== Segment start ==

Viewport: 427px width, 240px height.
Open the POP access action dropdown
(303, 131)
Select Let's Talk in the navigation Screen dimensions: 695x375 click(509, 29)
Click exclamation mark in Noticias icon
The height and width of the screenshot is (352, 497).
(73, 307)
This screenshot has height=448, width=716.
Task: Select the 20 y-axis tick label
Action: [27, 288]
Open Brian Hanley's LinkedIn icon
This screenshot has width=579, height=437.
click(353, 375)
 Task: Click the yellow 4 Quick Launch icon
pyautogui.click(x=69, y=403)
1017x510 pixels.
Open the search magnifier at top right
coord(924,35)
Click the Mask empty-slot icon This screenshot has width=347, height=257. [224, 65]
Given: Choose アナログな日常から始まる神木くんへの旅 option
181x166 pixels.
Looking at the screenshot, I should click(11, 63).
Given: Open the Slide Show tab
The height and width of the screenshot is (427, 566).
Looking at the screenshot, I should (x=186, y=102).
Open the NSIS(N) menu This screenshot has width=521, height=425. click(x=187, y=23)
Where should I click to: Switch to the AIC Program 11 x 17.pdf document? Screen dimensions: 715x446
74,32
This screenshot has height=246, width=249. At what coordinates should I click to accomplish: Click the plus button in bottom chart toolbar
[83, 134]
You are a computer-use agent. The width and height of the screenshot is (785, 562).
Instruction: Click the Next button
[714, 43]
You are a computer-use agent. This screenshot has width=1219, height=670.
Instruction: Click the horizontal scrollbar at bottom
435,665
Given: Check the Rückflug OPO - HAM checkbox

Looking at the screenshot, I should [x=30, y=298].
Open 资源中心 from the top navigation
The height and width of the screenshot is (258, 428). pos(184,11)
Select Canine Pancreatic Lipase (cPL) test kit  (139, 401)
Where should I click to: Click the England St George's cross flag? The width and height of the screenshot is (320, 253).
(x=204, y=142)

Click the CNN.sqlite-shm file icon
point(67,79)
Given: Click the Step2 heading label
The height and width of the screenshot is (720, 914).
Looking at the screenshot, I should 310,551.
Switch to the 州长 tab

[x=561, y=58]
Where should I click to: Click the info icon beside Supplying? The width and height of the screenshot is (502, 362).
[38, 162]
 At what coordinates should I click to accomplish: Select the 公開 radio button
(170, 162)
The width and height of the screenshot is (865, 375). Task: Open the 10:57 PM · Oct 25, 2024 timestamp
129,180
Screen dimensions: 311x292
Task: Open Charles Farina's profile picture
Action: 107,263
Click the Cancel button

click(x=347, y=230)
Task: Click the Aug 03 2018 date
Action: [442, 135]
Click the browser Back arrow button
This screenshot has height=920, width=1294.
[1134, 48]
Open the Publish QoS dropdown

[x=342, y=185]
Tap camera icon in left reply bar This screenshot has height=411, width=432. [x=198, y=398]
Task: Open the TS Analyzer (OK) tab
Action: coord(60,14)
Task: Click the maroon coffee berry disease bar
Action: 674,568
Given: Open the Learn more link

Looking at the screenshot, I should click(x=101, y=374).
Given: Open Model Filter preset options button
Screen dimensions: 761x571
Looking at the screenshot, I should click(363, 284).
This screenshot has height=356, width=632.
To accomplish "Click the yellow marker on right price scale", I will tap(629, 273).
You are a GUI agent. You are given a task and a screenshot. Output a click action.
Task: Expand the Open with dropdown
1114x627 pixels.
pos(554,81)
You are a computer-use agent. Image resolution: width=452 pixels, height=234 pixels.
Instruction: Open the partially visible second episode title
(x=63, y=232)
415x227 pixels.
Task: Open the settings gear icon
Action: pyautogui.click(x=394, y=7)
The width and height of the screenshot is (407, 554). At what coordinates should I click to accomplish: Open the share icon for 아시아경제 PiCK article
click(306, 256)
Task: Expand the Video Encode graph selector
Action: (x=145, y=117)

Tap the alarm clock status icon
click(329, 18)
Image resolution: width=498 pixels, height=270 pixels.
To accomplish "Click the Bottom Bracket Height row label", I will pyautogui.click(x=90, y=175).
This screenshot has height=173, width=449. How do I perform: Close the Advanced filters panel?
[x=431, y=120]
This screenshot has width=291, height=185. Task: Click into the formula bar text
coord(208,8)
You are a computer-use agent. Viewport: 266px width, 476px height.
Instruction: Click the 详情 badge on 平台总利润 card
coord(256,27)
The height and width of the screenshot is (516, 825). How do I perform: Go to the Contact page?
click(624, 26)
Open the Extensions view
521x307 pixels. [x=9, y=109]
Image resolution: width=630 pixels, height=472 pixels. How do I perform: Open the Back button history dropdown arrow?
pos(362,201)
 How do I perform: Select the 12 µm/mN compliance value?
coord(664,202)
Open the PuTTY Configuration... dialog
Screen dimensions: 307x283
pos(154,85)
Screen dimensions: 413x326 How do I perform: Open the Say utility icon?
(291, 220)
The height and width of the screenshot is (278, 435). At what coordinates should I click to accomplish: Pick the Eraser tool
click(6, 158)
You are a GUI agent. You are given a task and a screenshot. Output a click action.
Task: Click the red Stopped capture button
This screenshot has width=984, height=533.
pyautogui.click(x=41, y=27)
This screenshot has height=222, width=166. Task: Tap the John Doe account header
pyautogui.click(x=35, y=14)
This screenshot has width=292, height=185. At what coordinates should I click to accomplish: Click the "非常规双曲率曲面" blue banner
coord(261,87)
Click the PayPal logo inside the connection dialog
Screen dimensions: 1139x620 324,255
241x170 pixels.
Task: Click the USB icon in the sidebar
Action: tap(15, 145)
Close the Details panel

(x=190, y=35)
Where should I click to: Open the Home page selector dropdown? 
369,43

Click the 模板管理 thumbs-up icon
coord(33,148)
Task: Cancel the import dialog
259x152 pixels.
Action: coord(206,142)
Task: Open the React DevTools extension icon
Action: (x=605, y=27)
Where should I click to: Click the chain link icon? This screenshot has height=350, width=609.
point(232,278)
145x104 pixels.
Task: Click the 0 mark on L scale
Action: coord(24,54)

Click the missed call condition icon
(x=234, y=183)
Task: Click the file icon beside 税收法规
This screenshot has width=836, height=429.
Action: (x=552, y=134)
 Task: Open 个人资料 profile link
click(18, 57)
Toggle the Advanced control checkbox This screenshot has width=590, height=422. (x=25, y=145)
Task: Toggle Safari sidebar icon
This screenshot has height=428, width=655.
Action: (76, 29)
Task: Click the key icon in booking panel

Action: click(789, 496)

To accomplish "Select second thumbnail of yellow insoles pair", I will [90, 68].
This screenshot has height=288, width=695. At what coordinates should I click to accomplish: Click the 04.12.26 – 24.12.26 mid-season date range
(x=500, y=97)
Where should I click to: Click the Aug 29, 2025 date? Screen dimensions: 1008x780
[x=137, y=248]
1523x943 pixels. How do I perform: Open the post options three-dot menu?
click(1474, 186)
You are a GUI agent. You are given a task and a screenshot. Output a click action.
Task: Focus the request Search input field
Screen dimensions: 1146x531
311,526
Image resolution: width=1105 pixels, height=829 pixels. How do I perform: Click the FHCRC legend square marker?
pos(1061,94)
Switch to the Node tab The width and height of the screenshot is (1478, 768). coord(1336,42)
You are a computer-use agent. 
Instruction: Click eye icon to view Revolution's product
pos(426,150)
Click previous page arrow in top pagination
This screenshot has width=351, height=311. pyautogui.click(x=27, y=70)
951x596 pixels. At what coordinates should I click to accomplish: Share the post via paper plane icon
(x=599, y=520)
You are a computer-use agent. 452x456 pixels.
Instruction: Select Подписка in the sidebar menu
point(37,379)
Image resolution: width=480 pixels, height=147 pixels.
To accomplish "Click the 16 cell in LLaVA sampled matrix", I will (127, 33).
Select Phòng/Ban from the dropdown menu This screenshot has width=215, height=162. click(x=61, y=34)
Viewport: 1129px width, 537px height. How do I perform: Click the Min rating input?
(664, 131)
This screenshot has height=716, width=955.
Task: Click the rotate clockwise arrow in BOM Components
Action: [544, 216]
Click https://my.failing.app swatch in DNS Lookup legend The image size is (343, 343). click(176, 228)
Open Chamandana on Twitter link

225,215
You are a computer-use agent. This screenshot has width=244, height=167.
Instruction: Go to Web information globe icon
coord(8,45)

== Segment end ==

Return every line of the listing above that contains "computer".

» **ANSWER FOR THE TASK**:
You are a computer-use agent. The width and height of the screenshot is (785, 562).
You are a computer-use agent. This screenshot has width=1219, height=670.
You are a computer-use agent. Image resolution: width=452 pixels, height=234 pixels.
You are a computer-use agent. Viewport: 266px width, 476px height.
You are a computer-use agent. 
You are a computer-use agent. 452x456 pixels.
You are a computer-use agent. This screenshot has width=244, height=167.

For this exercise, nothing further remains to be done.